══ Extrait choisi ══

Ce vieux schéma, que je m’apprêtais à verser dans la corbeille de mon ordinateur, me paraît finalement pouvoir encore servir à quelque chose.
Il décrit la chaîne didactique complète qui relie le projet de formation à la compétence observable, en passant par : l’objectif, l’itinéraire d’action, la consigne, la performance et l’évaluation.
J’ai décidé d’en expliciter ici la signification, par écrit cette fois, pour montrer comment cette logique peut s’incarner dans la pratique de classe.
« Comment la cohérence pédagogique se construit pas à pas, du schéma à la pratique »
De la finalité à l’objectif
Ce schéma illustre donc la continuité logique qui relie la finalité éducative à la compétence visée. Il montre que l’enseignement-apprentissage et l’évaluation ne sont pas des étapes séparées, mais les moments successifs d’un même processus de construction de sens.
Toute démarche d’enseignement part d’une finalité, c’est-à-dire d’une intention éducative large : former un locuteur autonome, développer des compétences de communication, favoriser l’inclusion, etc.
Cette finalité se décline en objectifs plus concrets et opérationnels, qui orientent l’action pédagogique. Ces objectifs peuvent être :
– généraux, quand ils traduisent une visée de formation durable ;
– spécifiques, lorsqu’ils concernent une compétence langagière ciblée ;
– didactiques ou disciplinaires, selon qu’ils relèvent de la progression en langue ou des savoirs du domaine.
De l’objectif à l’itinéraire et à l’action
L’objectif se concrétise dans un itinéraire d’apprentissage ou d’évaluation, composé de tâches et d’activités successives. Les tâches peuvent être :
– globales, quand elles intègrent plusieurs savoir-faire dans une situation complexe et signifiante ;
– particulières, quand elles entraînent une capacité spécifique ;
– spécifiques, quand elles visent un point précis de langue ou de prononciation.
Chaque tâche donne lieu à des activités d’application, d’enrichissement, de renforcement, de remédiation ou de transfert.
Ces activités concrétisent le passage de l’objectif à l’action.
L’action est le moment où l’apprenant mobilise réellement ses ressources (linguistiques, cognitives, sociales) dans une situation donnée.
De l’action à la consigne
Toute action est guidée par une consigne, c’est-à-dire une instruction [1] claire, faisable et contextualisée : ce que l’apprenant doit faire, avec quoi et dans quel but. La consigne précise :
– la nature de l’opération (rédiger, présenter, interagir, résoudre, etc.) ;
– les ressources (documents, outils, groupe, enseignant) ;
– la mise en œuvre (travail individuel, en binôme ou en groupe) et
– les critères de réussite (forme, contenu, registre, durée, etc.).
La qualité de la consigne détermine la pertinence de la performance observée.
De la consigne à la performance
La performance correspond à ce que l’apprenant accomplit effectivement.
C’est un constat observable, produit dans un contexte précis, qui permet d’évaluer ses habiletés : manipuler des formes, enchaîner des idées, interagir, résoudre une tâche.
Elle traduit la mise en œuvre de capacités et de savoir-faire dans l’action.

═══

▸ **Travail à faire**:
(a) Répondez à ces questions d'après le texte sur la cohérence pédagogique :
(i) De quoi part toute démarche d'enseignement ?
(ii) Par quoi toute action est-elle guidée ?
(iii) À quoi correspond la performance ?
(b) Relevez, dans le texte sur la cohérence pédagogique, toutes les sortes d'activités auxquelles chaque tâche donne lieu.
(c) Dites si chaque affirmation s'accorde avec le texte sur la cohérence pédagogique. Justifiez par une citation.
(i) Les objectifs spécifiques concernent une compétence langagière ciblée.
(ii) L'enseignement-apprentissage et l'évaluation sont des étapes séparées.
(iii) Les tâches globales visent un point précis de langue ou de prononciation.
Les enregistrements n'ont aucun rôle dans ce travail.

══ Données d'entrée ══

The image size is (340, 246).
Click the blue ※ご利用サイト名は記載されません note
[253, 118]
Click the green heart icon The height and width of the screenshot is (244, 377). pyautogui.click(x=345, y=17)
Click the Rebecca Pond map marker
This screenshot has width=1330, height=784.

═══
══ Données d'entrée ══

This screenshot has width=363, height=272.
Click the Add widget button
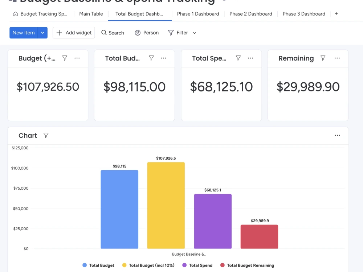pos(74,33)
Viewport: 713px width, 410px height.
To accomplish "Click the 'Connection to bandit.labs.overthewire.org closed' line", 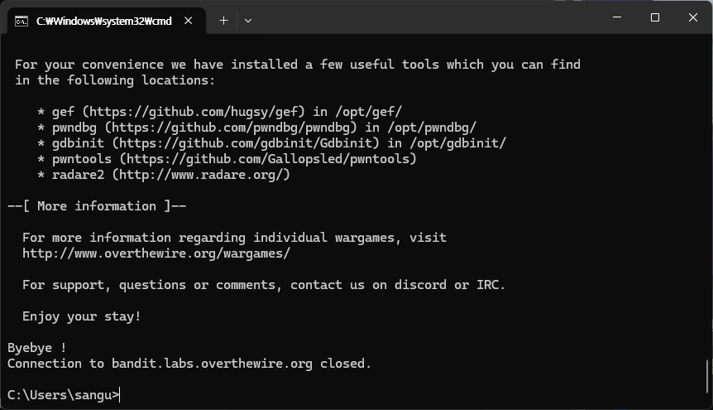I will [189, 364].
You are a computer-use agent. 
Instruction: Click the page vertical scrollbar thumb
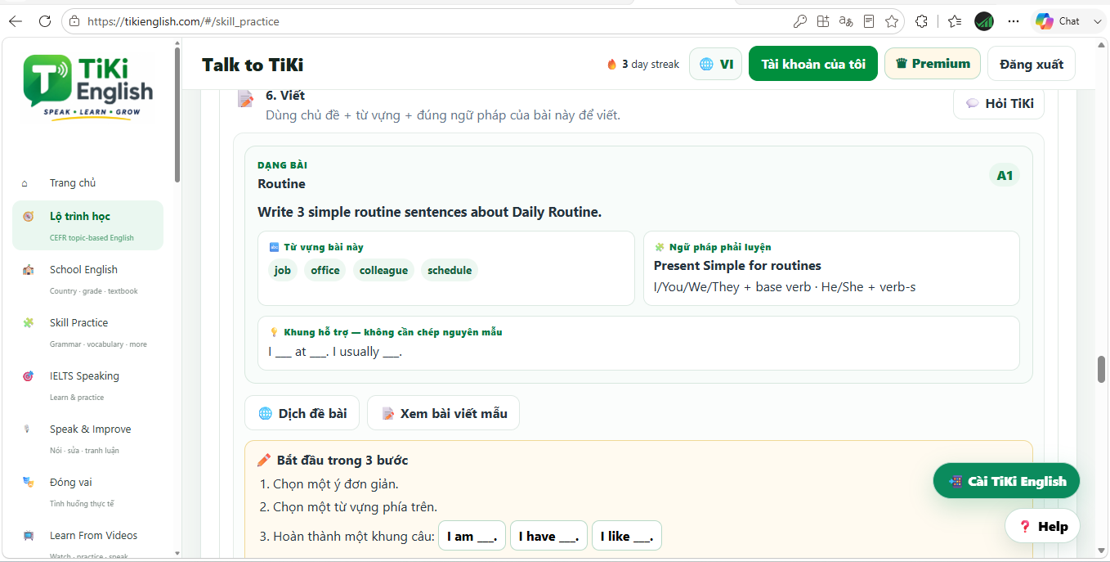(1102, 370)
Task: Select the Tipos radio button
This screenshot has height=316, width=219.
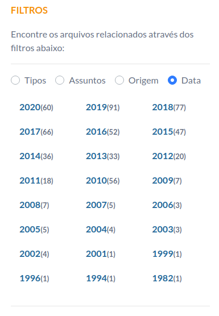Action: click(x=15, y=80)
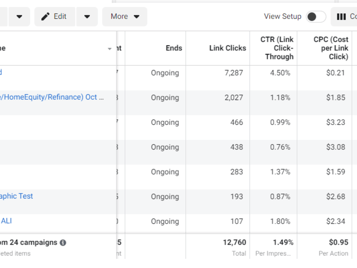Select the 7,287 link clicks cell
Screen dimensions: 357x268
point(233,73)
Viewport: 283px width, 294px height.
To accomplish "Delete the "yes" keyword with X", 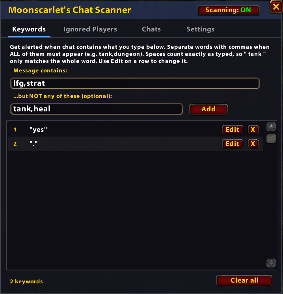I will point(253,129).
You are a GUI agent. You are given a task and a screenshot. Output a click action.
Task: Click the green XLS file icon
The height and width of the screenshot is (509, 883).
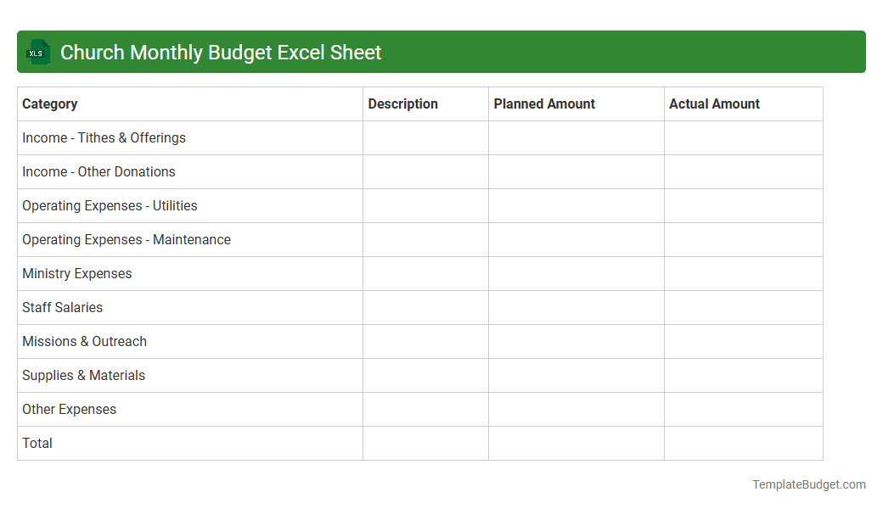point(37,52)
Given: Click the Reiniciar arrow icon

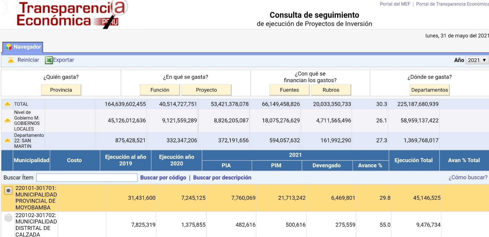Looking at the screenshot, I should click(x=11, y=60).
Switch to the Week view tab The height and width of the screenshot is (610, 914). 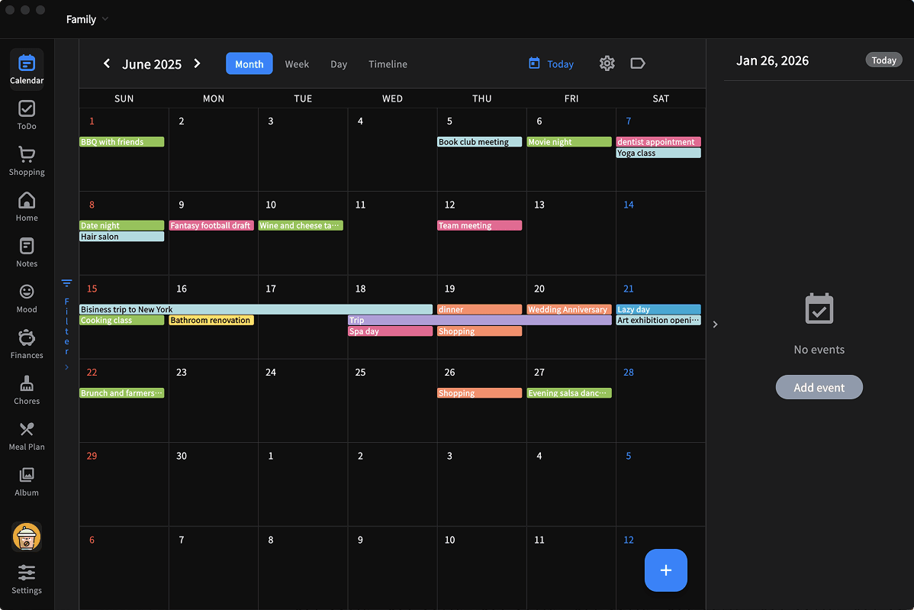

═══
══ Données d'entrée ══

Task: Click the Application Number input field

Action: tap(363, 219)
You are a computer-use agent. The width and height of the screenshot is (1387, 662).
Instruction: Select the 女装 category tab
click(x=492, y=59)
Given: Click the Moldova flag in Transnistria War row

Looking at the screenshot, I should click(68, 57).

═══

▸ **Corrigé de l'exercice**:
(a)
(i) D'une finalité, c'est-à-dire d'une intention éducative large.
(ii) Par une consigne.
(iii) À ce que l'apprenant accomplit effectivement.

(b) Application, enrichissement, renforcement, remédiation, transfert.

(c)
(i) Oui : « spécifiques, lorsqu’ils concernent une compétence langagière ciblée ».
(ii) Non : « ne sont pas des étapes séparées, mais les moments successifs d’un même processus de construction de sens ».
(iii) Non : « globales, quand elles intègrent plusieurs savoir-faire dans une situation complexe et signifiante ».